Nonprofit CEO compensation on the rise, but female CEO pay still lags

A transparency group finds that things are looking up for nonprofit CEOs after a postrecession slump.

Things are looking up for nonprofit CEOs after a postrecession slump. Compensation for CEOs at nonprofits saw a year-over-year increase of more than 4% in 2015—a six-year high—according to a report released last week by nonprofit transparency group GuideStar.

Among other findings in the group’s 17th annual report, the number of female CEOs at nonprofits has increased. For organizations with $25 million to $50 million budgets, the proportion of female CEOs grew from 20% to 30% over the course of 10 years.

But other gender-based findings from the report weren’t as sunny. The median compensation of female nonprofit CEOs still lags male nonprofit CEOs, with the gap larger at nonprofits with the biggest budgets. Organizations managing more than $50 million paid female CEOs 21% less than male CEOs, and organizations with budgets of $250,000 or less paid female CEOs 7% less than their male counterparts.

Those gaps actually lessened compared to last year’s report, which used 2014 data. The wage gap for nonprofits at the $50 million or greater level was 23% then, two percentage points higher, and 8% for nonprofits in the $250,000 or less tier, or one percentage point higher.

Fast Company reports that while 75% of the nonprofit field is female, only 45% make it to CEO. The publication also points out that the GuideStar data indicates more pay equity among the rank and file at female-led organizations as well.
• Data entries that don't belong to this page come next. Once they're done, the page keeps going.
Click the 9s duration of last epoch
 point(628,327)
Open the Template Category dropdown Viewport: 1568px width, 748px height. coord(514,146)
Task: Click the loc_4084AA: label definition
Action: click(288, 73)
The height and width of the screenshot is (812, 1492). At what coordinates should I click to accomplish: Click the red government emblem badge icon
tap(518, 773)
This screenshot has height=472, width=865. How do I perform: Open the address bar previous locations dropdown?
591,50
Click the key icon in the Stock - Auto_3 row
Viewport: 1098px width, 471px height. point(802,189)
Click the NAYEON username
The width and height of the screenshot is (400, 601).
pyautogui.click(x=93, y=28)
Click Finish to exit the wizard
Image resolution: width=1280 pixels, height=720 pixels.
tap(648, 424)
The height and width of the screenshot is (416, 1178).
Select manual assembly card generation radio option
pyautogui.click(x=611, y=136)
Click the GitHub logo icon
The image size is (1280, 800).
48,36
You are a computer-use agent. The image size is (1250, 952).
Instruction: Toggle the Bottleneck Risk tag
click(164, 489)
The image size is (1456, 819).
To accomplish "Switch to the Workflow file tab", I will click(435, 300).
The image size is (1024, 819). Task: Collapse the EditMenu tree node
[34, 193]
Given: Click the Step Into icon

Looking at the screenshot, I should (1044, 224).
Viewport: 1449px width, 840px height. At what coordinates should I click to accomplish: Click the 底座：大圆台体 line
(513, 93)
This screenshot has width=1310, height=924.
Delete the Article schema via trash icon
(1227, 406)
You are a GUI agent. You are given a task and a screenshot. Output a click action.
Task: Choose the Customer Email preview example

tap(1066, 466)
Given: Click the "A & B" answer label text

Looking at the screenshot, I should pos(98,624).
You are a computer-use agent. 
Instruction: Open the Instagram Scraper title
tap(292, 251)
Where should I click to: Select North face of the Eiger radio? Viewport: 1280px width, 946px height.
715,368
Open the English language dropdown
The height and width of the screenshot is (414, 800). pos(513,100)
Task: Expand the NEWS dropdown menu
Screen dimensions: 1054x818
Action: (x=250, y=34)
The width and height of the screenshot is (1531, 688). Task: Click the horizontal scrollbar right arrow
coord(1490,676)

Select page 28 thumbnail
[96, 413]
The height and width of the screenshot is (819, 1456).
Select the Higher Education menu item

If a woman is paid less early in her career she may also command less as she advances, but Fast Company notes that nonprofits with women CEOs are more likely to pay everyone the same based on a job description rather than basing salary on a prior position.

So, who were the biggest winners in GuideStar’s report? The groups said health and science organizations had the highest overall median salaries.

Brockton, Massachusetts publication The Enterprise reported that CEOs at two local nonprofit hospitals easily topped $1 million in fiscal 2015. For example, Richard Aubut, who has since retired from his position as CEO of Weymouth’s South Shore Hospital, saw a salary of $1.3 million in 2015. A hospital spokeswoman told the publication that Aubut brought home a total of $2.7 million in 2016, when combining salary, benefits and his retirement package.

She added that CEO salary at the nonprofit hospital is based on performance and industry benchmarks.